━━━━━ PAGE

What happens after that is a whole HOST of crazy-- as if being sold into slavery wasn’t enough. Joseph ends up going all the way to Egypt. And when he declines the sexual advances of his master’s wife, she falsely accuses HIM of making a pass at HER and he gets thrown in prison, with no end to his sentence in sight. While in prison, he gets a reputation for being an interpreter of dreams (How’s that for fun—both major Josephs in the Bible deal with dreams—how cool is that??), and eventually the Pharoah hears of him and summons him to interpret his dreams. When Joseph interprets Pharoah’s dreams as a future prediction about a major famine, he makes Joseph his right hand man to plan for the upcoming famine.

But the crazy doesn’t stop there—when Joseph’s brothers back in Canaan are starving because of the famine, they travel to Egypt and begs one of Egypt’s major leaders, Joseph, for food—except they don’t recognize Joseph at all. Eventually, Joseph tells them who he is and provides food for them. How’s that for poetic justice? They try to get rid of him, yet he’s the one who feeds them when he has the choice to get rid of THEM!

And at the end of the story, the brothers are worried Joseph will seek revenge for what they did to him. But Joseph says to them (I’m using the Message version, because it’s just so good): “Don’t be afraid. Do I act for God? Don’t you see, you planned evil against me, but God used those same plans for my good, as you see all around you right now—life for many people.”

━━━━━━━━━━
━━━━━ RECORDS FOR THE TASK

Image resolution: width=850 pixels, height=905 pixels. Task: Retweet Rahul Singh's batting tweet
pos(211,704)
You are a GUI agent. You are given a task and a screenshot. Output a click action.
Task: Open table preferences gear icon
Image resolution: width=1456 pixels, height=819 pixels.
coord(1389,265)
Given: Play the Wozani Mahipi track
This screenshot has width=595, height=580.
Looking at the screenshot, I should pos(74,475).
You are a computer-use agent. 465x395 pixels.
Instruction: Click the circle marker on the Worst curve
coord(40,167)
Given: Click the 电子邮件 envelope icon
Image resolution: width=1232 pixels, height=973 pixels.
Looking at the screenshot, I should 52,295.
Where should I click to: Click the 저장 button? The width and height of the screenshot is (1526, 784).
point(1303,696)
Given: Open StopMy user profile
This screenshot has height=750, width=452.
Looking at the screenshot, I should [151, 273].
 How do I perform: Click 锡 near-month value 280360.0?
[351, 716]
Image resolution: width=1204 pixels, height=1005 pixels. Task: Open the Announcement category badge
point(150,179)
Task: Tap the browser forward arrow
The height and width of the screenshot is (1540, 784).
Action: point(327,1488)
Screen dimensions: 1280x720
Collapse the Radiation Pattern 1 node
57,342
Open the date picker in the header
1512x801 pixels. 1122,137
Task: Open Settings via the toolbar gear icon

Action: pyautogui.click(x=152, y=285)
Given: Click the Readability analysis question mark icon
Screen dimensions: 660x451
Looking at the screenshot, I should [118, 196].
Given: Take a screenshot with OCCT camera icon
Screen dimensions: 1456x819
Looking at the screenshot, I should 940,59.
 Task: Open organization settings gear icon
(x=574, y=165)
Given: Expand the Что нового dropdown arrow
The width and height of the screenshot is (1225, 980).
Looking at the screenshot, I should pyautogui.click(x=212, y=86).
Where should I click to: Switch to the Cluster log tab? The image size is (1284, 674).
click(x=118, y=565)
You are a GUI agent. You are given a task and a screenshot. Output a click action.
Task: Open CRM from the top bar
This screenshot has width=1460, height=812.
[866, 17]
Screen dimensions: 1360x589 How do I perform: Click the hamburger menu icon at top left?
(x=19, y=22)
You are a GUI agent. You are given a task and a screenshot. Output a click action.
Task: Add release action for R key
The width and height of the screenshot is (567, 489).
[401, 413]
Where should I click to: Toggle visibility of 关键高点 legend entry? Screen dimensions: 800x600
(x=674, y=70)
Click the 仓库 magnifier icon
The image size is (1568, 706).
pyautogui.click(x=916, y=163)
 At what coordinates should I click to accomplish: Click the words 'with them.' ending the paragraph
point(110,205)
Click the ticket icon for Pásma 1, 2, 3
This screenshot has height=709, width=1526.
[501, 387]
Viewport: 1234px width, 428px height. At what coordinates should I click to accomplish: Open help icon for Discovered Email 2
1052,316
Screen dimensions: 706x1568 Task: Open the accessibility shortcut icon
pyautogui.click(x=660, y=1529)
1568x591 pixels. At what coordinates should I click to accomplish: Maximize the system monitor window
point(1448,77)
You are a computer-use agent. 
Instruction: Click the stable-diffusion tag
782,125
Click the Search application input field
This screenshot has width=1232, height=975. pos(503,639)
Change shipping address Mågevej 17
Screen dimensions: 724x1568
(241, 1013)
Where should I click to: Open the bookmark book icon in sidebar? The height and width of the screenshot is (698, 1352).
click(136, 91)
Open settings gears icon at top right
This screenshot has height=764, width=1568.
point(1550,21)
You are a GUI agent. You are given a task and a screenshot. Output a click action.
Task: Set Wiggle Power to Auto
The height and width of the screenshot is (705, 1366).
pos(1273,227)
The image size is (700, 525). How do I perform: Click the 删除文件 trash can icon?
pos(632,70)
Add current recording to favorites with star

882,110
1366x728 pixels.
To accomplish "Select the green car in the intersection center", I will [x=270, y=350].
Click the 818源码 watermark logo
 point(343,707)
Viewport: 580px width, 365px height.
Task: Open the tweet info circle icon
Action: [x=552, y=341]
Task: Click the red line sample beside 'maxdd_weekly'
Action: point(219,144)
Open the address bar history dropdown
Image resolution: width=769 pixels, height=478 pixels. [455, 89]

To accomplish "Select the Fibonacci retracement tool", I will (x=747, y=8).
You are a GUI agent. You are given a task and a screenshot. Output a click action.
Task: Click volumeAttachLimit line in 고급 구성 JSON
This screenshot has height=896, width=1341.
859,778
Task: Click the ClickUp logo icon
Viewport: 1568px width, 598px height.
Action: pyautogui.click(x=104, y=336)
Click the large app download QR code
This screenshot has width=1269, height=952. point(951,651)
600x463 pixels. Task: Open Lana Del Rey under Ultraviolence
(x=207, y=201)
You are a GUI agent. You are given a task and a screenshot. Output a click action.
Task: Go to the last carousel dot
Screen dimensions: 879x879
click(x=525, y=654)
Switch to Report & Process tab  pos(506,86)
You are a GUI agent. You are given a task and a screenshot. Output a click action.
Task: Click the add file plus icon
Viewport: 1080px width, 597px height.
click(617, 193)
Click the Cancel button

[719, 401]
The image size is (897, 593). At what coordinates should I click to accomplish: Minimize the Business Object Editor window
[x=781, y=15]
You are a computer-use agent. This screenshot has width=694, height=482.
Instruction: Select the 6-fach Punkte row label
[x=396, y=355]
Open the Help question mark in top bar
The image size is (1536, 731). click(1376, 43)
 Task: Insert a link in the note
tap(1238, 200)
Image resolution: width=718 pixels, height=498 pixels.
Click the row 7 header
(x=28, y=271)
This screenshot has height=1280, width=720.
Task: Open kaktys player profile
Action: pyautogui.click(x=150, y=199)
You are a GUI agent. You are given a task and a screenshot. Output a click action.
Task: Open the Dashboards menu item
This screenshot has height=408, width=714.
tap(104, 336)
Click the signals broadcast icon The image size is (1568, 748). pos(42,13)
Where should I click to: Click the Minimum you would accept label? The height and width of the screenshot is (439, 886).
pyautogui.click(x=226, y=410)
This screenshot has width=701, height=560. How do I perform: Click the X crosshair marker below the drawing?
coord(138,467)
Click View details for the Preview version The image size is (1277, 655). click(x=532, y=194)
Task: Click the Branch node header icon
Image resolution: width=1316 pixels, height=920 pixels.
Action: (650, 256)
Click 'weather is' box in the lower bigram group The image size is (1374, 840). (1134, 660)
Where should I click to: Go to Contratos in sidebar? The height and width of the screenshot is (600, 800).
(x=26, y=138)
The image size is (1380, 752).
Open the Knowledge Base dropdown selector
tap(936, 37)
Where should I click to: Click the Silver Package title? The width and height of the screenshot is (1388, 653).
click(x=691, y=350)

━━━━━━━━━━

> [GOAL 1]: Print the entire passage about Joseph again word for word.
> [GOAL 2]: In the source data, switch "Knowledge Base" to "Help Center" and leave everything else untouched. Output only the lines from the one containing "Where should I click to: Click the Minimum" up to and including the one containing "tap(936, 37)".

> [WORKED ANSWER 1]:
What happens after that is a whole HOST of crazy-- as if being sold into slavery wasn’t enough. Joseph ends up going all the way to Egypt. And when he declines the sexual advances of his master’s wife, she falsely accuses HIM of making a pass at HER and he gets thrown in prison, with no end to his sentence in sight. While in prison, he gets a reputation for being an interpreter of dreams (How’s that for fun—both major Josephs in the Bible deal with dreams—how cool is that??), and eventually the Pharoah hears of him and summons him to interpret his dreams. When Joseph interprets Pharoah’s dreams as a future prediction about a major famine, he makes Joseph his right hand man to plan for the upcoming famine.

But the crazy doesn’t stop there—when Joseph’s brothers back in Canaan are starving because of the famine, they travel to Egypt and begs one of Egypt’s major leaders, Joseph, for food—except they don’t recognize Joseph at all. Eventually, Joseph tells them who he is and provides food for them. How’s that for poetic justice? They try to get rid of him, yet he’s the one who feeds them when he has the choice to get rid of THEM!

And at the end of the story, the brothers are worried Joseph will seek revenge for what they did to him. But Joseph says to them (I’m using the Message version, because it’s just so good): “Don’t be afraid. Do I act for God? Don’t you see, you planned evil against me, but God used those same plans for my good, as you see all around you right now—life for many people.”

> [WORKED ANSWER 2]:
Where should I click to: Click the Minimum you would accept label? The height and width of the screenshot is (439, 886).
pyautogui.click(x=226, y=410)
This screenshot has width=701, height=560. How do I perform: Click the X crosshair marker below the drawing?
coord(138,467)
Click View details for the Preview version The image size is (1277, 655). click(x=532, y=194)
Task: Click the Branch node header icon
Image resolution: width=1316 pixels, height=920 pixels.
Action: (650, 256)
Click 'weather is' box in the lower bigram group The image size is (1374, 840). (1134, 660)
Where should I click to: Go to Contratos in sidebar? The height and width of the screenshot is (600, 800).
(x=26, y=138)
The image size is (1380, 752).
Open the Help Center dropdown selector
tap(936, 37)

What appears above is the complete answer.